Word and element pointing entries:
· · · · · · ·

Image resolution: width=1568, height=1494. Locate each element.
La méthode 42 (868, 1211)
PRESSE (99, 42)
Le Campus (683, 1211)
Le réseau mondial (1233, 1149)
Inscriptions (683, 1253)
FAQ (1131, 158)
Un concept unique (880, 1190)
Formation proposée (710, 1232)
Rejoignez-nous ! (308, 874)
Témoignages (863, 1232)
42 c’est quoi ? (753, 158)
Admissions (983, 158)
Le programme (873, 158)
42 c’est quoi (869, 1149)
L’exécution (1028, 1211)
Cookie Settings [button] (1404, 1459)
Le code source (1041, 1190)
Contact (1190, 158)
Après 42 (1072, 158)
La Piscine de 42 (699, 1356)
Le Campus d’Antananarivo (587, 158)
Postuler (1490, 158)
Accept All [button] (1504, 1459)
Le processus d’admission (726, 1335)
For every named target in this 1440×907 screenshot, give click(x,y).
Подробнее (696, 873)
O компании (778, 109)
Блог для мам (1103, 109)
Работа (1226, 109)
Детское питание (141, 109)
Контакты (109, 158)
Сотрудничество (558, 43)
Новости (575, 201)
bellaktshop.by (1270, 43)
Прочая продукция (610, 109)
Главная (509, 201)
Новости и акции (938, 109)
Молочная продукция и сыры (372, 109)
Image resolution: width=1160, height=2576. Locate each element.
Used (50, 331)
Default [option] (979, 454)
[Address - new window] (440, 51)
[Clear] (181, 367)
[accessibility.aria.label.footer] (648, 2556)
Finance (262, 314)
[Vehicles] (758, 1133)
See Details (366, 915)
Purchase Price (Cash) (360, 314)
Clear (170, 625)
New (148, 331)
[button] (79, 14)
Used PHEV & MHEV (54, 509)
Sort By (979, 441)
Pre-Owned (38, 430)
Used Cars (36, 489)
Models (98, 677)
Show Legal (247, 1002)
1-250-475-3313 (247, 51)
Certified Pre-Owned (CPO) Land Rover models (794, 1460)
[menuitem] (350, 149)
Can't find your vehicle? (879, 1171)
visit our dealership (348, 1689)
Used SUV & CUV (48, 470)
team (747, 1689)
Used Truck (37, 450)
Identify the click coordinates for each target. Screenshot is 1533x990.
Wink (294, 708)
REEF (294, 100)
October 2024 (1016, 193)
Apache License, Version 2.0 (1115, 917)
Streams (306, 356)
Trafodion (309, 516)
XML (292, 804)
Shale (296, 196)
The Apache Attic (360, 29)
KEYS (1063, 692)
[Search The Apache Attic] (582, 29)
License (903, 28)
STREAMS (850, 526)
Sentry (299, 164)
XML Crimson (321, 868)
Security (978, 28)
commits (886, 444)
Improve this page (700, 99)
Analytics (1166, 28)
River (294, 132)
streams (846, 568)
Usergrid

· · · · · · ·

**What is needed**
Could you give all the records above as a Markdown table with the columns Row and Line, numbering each line and leaving out blank lines?

**Correct answer**
| Row | Line |
|---|---|
| 1 | Image resolution: width=1568, height=1494. Locate each element. |
| 2 | La méthode 42 (868, 1211) |
| 3 | PRESSE (99, 42) |
| 4 | Le Campus (683, 1211) |
| 5 | Le réseau mondial (1233, 1149) |
| 6 | Inscriptions (683, 1253) |
| 7 | FAQ (1131, 158) |
| 8 | Un concept unique (880, 1190) |
| 9 | Formation proposée (710, 1232) |
| 10 | Rejoignez-nous ! (308, 874) |
| 11 | Témoignages (863, 1232) |
| 12 | 42 c’est quoi ? (753, 158) |
| 13 | Admissions (983, 158) |
| 14 | Le programme (873, 158) |
| 15 | 42 c’est quoi (869, 1149) |
| 16 | L’exécution (1028, 1211) |
| 17 | Cookie Settings [button] (1404, 1459) |
| 18 | Le code source (1041, 1190) |
| 19 | Contact (1190, 158) |
| 20 | Après 42 (1072, 158) |
| 21 | La Piscine de 42 (699, 1356) |
| 22 | Le Campus d’Antananarivo (587, 158) |
| 23 | Postuler (1490, 158) |
| 24 | Accept All [button] (1504, 1459) |
| 25 | Le processus d’admission (726, 1335) |
| 26 | For every named target in this 1440×907 screenshot, give click(x,y). |
| 27 | Подробнее (696, 873) |
| 28 | O компании (778, 109) |
| 29 | Блог для мам (1103, 109) |
| 30 | Работа (1226, 109) |
| 31 | Детское питание (141, 109) |
| 32 | Контакты (109, 158) |
| 33 | Сотрудничество (558, 43) |
| 34 | Новости (575, 201) |
| 35 | bellaktshop.by (1270, 43) |
| 36 | Прочая продукция (610, 109) |
| 37 | Главная (509, 201) |
| 38 | Новости и акции (938, 109) |
| 39 | Молочная продукция и сыры (372, 109) |
| 40 | Image resolution: width=1160, height=2576. Locate each element. |
| 41 | Used (50, 331) |
| 42 | Default [option] (979, 454) |
| 43 | [Address - new window] (440, 51) |
| 44 | [Clear] (181, 367) |
| 45 | [accessibility.aria.label.footer] (648, 2556) |
| 46 | Finance (262, 314) |
| 47 | [Vehicles] (758, 1133) |
| 48 | See Details (366, 915) |
| 49 | Purchase Price (Cash) (360, 314) |
| 50 | Clear (170, 625) |
| 51 | New (148, 331) |
| 52 | [button] (79, 14) |
| 53 | Used PHEV & MHEV (54, 509) |
| 54 | Sort By (979, 441) |
| 55 | Pre-Owned (38, 430) |
| 56 | Used Cars (36, 489) |
| 57 | Models (98, 677) |
| 58 | Show Legal (247, 1002) |
| 59 | 1-250-475-3313 (247, 51) |
| 60 | Certified Pre-Owned (CPO) Land Rover models (794, 1460) |
| 61 | [menuitem] (350, 149) |
| 62 | Can't find your vehicle? (879, 1171) |
| 63 | visit our dealership (348, 1689) |
| 64 | Used SUV & CUV (48, 470) |
| 65 | team (747, 1689) |
| 66 | Used Truck (37, 450) |
| 67 | Identify the click coordinates for each target. Screenshot is 1533x990. |
| 68 | Wink (294, 708) |
| 69 | REEF (294, 100) |
| 70 | October 2024 (1016, 193) |
| 71 | Apache License, Version 2.0 (1115, 917) |
| 72 | Streams (306, 356) |
| 73 | Trafodion (309, 516) |
| 74 | XML (292, 804) |
| 75 | Shale (296, 196) |
| 76 | The Apache Attic (360, 29) |
| 77 | KEYS (1063, 692) |
| 78 | [Search The Apache Attic] (582, 29) |
| 79 | License (903, 28) |
| 80 | STREAMS (850, 526) |
| 81 | Sentry (299, 164) |
| 82 | XML Crimson (321, 868) |
| 83 | Security (978, 28) |
| 84 | commits (886, 444) |
| 85 | Improve this page (700, 99) |
| 86 | Analytics (1166, 28) |
| 87 | River (294, 132) |
| 88 | streams (846, 568) |
| 89 | Usergrid |